Short problem A - Print the part of the church leaders' statement that opens with the words containing "We appreciate all" and closes with "of his points.".
Short problem B - In the church leaders' statement, where and on what dates did the leaders meet?

Source passage -
^^^^^^^^^^^^^^^^

"Let us return to God and confess our sins"
"...If you come back to me and obey my commands, this is what I will do: Even if your people have been forced to leave their homes and go to the ends of the earth, I will gather them from there. And I will bring them back to the place I have chosen to put my name" (Nehemiah 1:9)
We, the leaders of the Church of South Sudan, have met under the auspices of the South Sudan Council of Churches (SSCC) in Juba on 18th and 26th March 2015 to reflect on the tragic situation of conflict in our nation and the recent collapse of the IGAD peace talks. We meet as the Church of God in South Sudan, and we speak with divine authority.
We appreciate all those who have tried to bring peace to our nation, including IGAD, AU, UN, the Troika and other regional and international actors. We are deeply saddened by the ongoing conflict and suffering, and by the failure of all the parties to the conflict, the mediators, and the regional and international community to bring an end to the evil of war. While we welcome outside assistance, we believe that ultimately it is the responsibility of the people of South Sudan to resolve their own problems.
We are heartened by the Message from HE Hailemariam Dessalegn, the Prime Minister of the Federal Democratic Republic of Ethiopia and the Chairperson of the IGAD Assembly, to the People of South Sudan on 6th March 2015. We wish to reflect on some of his points.
1. Form a transitional government
We urge the parties to honour the February 2015 agreement and to form a transitional government of national unity as soon as possible.
2. Table a reasonable and comprehensive solution to end the crisis in South Sudan
We believe that many of the leaders involved in the conflict genuinely can't see how to make peace; they can't see a way out of the pit they have fallen into. If the parties are unable to reach agreement by themselves, then they must be persuaded to accept a solution which neutral parties and friends of South Sudan, and more especially the ordinary citizens of South Sudan, consider to be “reasonable”.
3. End the war now... Peace is needed, and is needed now
We, the Church leaders, have consistently stated that there is no moral justification and no excuse to continue fighting and killing. In the 1955-1972 and 1983-2005 wars we were fighting for our liberation; what are we fighting for now? It is unacceptable to negotiate about posts, positions and percentages, about systems of governance, about wealth-sharing and other such matters, while people are killing and being killed. The fighting must stop, immediately, and only then can these political matters be discussed in a meaningful way. The parties have already signed a number of Cessation of Hostilities agreements and ignored them; we insist that they be honoured without further delay.

^^^^^^^^^^^^^^^^

Recorded information -
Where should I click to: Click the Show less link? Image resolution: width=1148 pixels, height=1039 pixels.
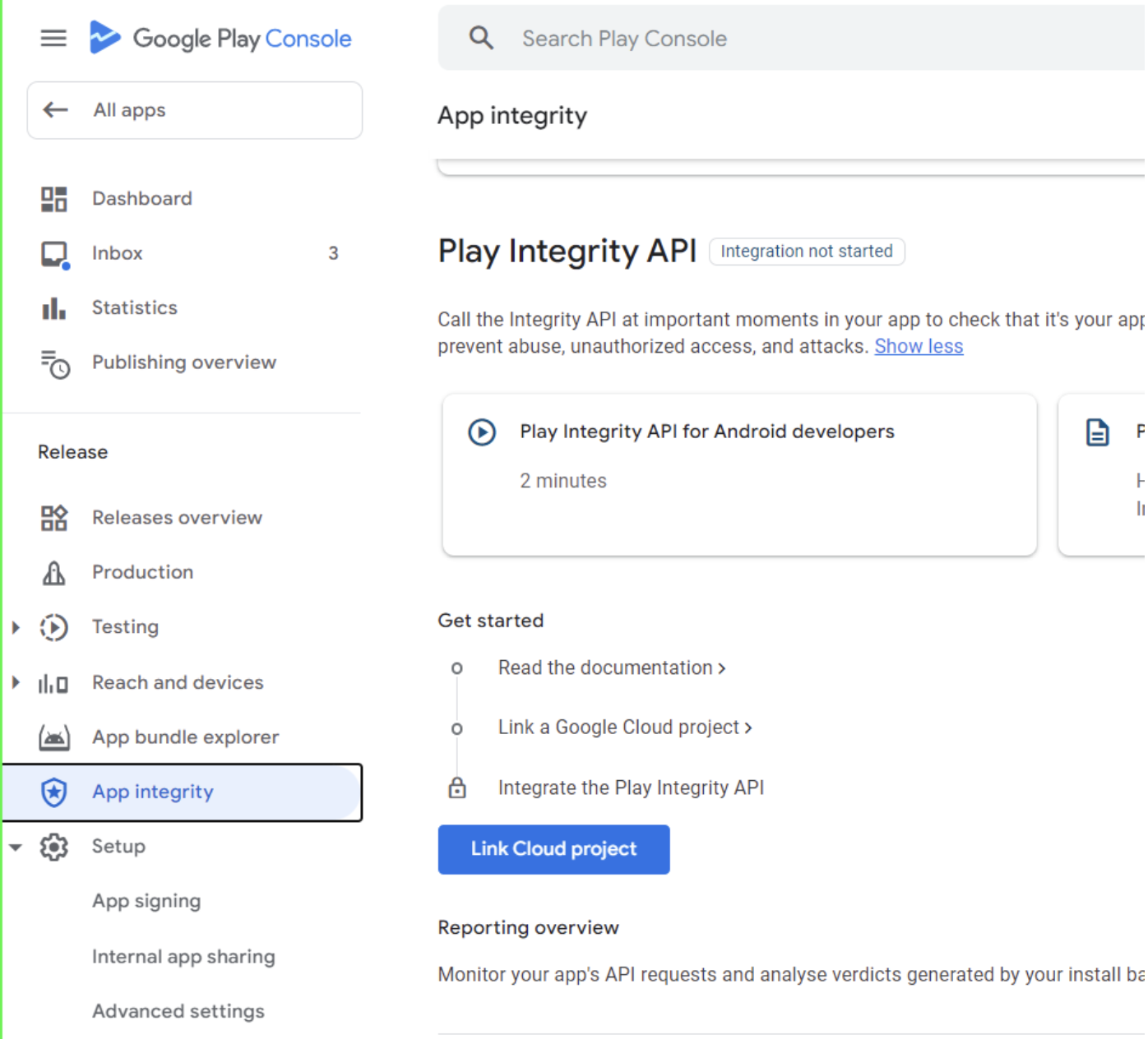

^^^^^^^^^^^^^^^^

Full solution A -
We appreciate all those who have tried to bring peace to our nation, including IGAD, AU, UN, the Troika and other regional and international actors. We are deeply saddened by the ongoing conflict and suffering, and by the failure of all the parties to the conflict, the mediators, and the regional and international community to bring an end to the evil of war. While we welcome outside assistance, we believe that ultimately it is the responsibility of the people of South Sudan to resolve their own problems.
We are heartened by the Message from HE Hailemariam Dessalegn, the Prime Minister of the Federal Democratic Republic of Ethiopia and the Chairperson of the IGAD Assembly, to the People of South Sudan on 6th March 2015. We wish to reflect on some of his points.

Full solution B - In Juba, on 18th and 26th March 2015.